[What the exercise asks]: Are you able to retype all the records below exactly?

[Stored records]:
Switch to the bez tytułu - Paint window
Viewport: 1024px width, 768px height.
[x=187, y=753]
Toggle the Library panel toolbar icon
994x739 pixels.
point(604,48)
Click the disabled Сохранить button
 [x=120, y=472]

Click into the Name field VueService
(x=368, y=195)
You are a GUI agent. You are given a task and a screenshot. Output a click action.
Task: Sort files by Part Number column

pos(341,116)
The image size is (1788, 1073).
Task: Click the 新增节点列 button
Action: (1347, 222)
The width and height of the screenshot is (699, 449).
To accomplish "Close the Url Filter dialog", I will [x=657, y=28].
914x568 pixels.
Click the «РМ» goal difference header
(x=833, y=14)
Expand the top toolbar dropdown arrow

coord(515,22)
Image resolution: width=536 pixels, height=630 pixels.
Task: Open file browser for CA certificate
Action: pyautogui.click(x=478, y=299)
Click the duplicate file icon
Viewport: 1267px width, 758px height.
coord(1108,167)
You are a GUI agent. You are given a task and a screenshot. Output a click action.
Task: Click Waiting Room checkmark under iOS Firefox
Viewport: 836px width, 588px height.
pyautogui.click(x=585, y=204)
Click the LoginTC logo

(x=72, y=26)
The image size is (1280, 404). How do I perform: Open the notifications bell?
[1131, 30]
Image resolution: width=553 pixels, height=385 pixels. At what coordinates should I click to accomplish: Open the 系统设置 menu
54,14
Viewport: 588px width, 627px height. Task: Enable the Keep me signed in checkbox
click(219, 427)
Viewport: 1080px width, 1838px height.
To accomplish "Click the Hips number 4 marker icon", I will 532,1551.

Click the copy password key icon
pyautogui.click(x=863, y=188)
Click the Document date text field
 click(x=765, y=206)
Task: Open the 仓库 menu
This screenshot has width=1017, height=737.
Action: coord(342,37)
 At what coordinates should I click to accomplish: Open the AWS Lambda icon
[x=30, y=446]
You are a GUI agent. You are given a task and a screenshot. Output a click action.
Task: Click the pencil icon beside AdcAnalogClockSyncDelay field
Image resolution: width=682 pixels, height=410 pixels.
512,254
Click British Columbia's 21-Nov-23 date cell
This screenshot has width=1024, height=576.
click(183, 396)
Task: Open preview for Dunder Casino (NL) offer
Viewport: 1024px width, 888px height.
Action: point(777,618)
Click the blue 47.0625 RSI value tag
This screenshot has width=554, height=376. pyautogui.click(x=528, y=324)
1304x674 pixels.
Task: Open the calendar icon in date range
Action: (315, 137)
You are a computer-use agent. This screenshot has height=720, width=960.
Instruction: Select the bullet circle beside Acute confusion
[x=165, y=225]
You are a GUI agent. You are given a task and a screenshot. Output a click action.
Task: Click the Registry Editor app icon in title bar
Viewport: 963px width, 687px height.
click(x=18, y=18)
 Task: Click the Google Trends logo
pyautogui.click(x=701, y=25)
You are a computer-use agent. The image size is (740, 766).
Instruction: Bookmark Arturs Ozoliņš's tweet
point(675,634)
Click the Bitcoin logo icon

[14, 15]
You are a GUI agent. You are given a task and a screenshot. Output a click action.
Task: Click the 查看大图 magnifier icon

[Solution for this problem]:
Switch to the bez tytułu - Paint window
Viewport: 1024px width, 768px height.
[x=187, y=753]
Toggle the Library panel toolbar icon
994x739 pixels.
point(604,48)
Click the disabled Сохранить button
 [x=120, y=472]

Click into the Name field VueService
(x=368, y=195)
You are a GUI agent. You are given a task and a screenshot. Output a click action.
Task: Sort files by Part Number column

pos(341,116)
The image size is (1788, 1073).
Task: Click the 新增节点列 button
Action: (1347, 222)
The width and height of the screenshot is (699, 449).
To accomplish "Close the Url Filter dialog", I will [x=657, y=28].
914x568 pixels.
Click the «РМ» goal difference header
(x=833, y=14)
Expand the top toolbar dropdown arrow

coord(515,22)
Image resolution: width=536 pixels, height=630 pixels.
Task: Open file browser for CA certificate
Action: pyautogui.click(x=478, y=299)
Click the duplicate file icon
Viewport: 1267px width, 758px height.
coord(1108,167)
You are a GUI agent. You are given a task and a screenshot. Output a click action.
Task: Click Waiting Room checkmark under iOS Firefox
Viewport: 836px width, 588px height.
pyautogui.click(x=585, y=204)
Click the LoginTC logo

(x=72, y=26)
The image size is (1280, 404). How do I perform: Open the notifications bell?
[1131, 30]
Image resolution: width=553 pixels, height=385 pixels. At what coordinates should I click to accomplish: Open the 系统设置 menu
54,14
Viewport: 588px width, 627px height. Task: Enable the Keep me signed in checkbox
click(219, 427)
Viewport: 1080px width, 1838px height.
To accomplish "Click the Hips number 4 marker icon", I will 532,1551.

Click the copy password key icon
pyautogui.click(x=863, y=188)
Click the Document date text field
 click(x=765, y=206)
Task: Open the 仓库 menu
This screenshot has width=1017, height=737.
Action: coord(342,37)
 At what coordinates should I click to accomplish: Open the AWS Lambda icon
[x=30, y=446]
You are a GUI agent. You are given a task and a screenshot. Output a click action.
Task: Click the pencil icon beside AdcAnalogClockSyncDelay field
Image resolution: width=682 pixels, height=410 pixels.
512,254
Click British Columbia's 21-Nov-23 date cell
This screenshot has width=1024, height=576.
click(183, 396)
Task: Open preview for Dunder Casino (NL) offer
Viewport: 1024px width, 888px height.
Action: point(777,618)
Click the blue 47.0625 RSI value tag
This screenshot has width=554, height=376. pyautogui.click(x=528, y=324)
1304x674 pixels.
Task: Open the calendar icon in date range
Action: (315, 137)
You are a computer-use agent. This screenshot has height=720, width=960.
Instruction: Select the bullet circle beside Acute confusion
[x=165, y=225]
You are a GUI agent. You are given a task and a screenshot. Output a click action.
Task: Click the Registry Editor app icon in title bar
Viewport: 963px width, 687px height.
click(x=18, y=18)
 Task: Click the Google Trends logo
pyautogui.click(x=701, y=25)
You are a computer-use agent. The image size is (740, 766).
Instruction: Bookmark Arturs Ozoliņš's tweet
point(675,634)
Click the Bitcoin logo icon

[14, 15]
You are a GUI agent. You are given a task and a screenshot. Output a click action.
Task: Click the 查看大图 magnifier icon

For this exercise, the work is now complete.